Rally assails increase in city’s water rates
Council members, labor, faith leaders call rises ‘atrocity,’ ‘inhumane’
Protesters rallied outside City Hall Monday to decry Baltimore’s third water rate increase in two years.
With the latest 9.4 percent rise effective this week, the cost of water in the city has doubled over the last eight years. A typical home paying $84 a month will now pay $92.
Advocates say the increases are outpacing the ability of many to pay.
The Rev. Mark James said he nearly lost his Northeast Baltimore church over a water bill. The $6,000 bill sent his congregation into a long legal battle.
“This is an atrocity,” James said. “We have got to be able to find some humanity in our governance.”
The rate increases were approved by the city’s spending board in 2016. For every 748 gallons, or 100 cubic feet of water, a household uses, the cost will be $2.73. Bay and stormwater fees will not increase.
Water shot up from a fountain in front of City Hall Monday. Demonstrators said the high temperatures — which prompted the city health commissioner to warn about the dangers of the extreme heat — made access to drinking water more important than ever.
City officials say they have no choice but to raise the rates. The money will go toward billions of dollars of improvements to the city’s crumbling, century-old sewer system, including the installation of buried tanks to protect drinking water, upgrades to wastewater treatment plants and the replacement and repair of at least 15 miles of water mains each year.
Public works spokesman Jeffery Raymond said the city has “waited too long to take these investments seriously.
“Now you see other jurisdictions in the region and across the country raising their rates as well as they attempt to catch up,” he said.
New water and sewer rates in Baltimore County, for instance, took effect on Sunday. Rates increased an average of 13.9 percent, up from an 8.4 percent increase last year. The county has raised water and sewer rates for the past three years.
Researchers at Michigan State University, funded by the National Science Foundation, have estimated that more than a third of U.S. households will find water unaffordable within the next five years. That means it will cost more than 4.5 percent of their income.
Raymond said the city’s Public Works Department does not have any proposals in place for future rate adjustments for Baltimore customers.
“We also understand that affordability has become a significant issue for our customers,” he said.
The city has made financial aid for senior citizens and low-income households more generous alongside the rate hikes, Raymond said. Payment plans are available for residents struggling to pay their water bills.

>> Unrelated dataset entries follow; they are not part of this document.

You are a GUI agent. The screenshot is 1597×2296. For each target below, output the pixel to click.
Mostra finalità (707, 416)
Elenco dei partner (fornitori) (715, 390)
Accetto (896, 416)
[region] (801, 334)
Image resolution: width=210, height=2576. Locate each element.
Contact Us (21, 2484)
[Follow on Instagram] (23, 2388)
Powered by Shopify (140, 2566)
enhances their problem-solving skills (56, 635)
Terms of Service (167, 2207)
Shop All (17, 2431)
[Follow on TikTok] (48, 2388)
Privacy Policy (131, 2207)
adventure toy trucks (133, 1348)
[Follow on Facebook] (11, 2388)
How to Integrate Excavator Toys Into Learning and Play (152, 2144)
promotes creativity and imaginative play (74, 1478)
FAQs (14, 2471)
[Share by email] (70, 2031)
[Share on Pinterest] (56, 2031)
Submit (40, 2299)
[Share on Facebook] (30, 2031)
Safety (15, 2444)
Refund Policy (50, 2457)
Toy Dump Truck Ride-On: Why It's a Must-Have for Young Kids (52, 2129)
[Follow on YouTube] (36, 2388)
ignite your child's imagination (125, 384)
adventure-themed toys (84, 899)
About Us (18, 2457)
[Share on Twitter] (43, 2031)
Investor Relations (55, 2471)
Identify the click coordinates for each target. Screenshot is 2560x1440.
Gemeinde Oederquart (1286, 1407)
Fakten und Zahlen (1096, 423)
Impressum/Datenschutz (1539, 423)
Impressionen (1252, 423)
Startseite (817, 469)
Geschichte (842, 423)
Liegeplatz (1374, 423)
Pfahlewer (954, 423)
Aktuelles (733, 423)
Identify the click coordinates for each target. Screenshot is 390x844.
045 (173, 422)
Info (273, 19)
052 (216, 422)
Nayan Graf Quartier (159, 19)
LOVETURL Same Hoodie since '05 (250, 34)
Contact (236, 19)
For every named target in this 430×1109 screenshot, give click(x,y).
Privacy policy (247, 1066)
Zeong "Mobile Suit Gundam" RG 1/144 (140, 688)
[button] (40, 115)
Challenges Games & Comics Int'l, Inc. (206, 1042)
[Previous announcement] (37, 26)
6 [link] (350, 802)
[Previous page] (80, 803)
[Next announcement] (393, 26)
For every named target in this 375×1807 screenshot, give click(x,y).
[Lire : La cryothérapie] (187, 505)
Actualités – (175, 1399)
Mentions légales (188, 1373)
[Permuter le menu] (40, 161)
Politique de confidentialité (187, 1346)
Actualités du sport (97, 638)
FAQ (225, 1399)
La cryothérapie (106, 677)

An annual grant for eligible low-income families will increase from $216 to $236. The maximum income to qualify for a discount program for seniors will increase from $30,600 to $31,500. Bay restoration and stormwater fees are waived for participants.
City Council members Zeke Cohen and Shannon Sneed joined faith leaders and labor advocates at the rally to denounce the rate increases and the practice of sending homes and churches to tax sale to collect the debt and possibly force foreclosure.
Mayor Catherine E. Pugh imposed a moratorium in January on tax sales of debt from water bills at owner-occupied homes. Legislation that passed the General Assembly in April has excluded water liens on all residential properties from the 2019 tax sale.
Cohen said water bill-related problems still account for the majority of constituent service requests to his office.
“And yet with all of this chaos and confusion we are, again, raising the rates,” Cohen said. “It is wrong, it is immoral, it is inhumane.”
City officials said homeowners should call 410-396-5398 to apply for assistance.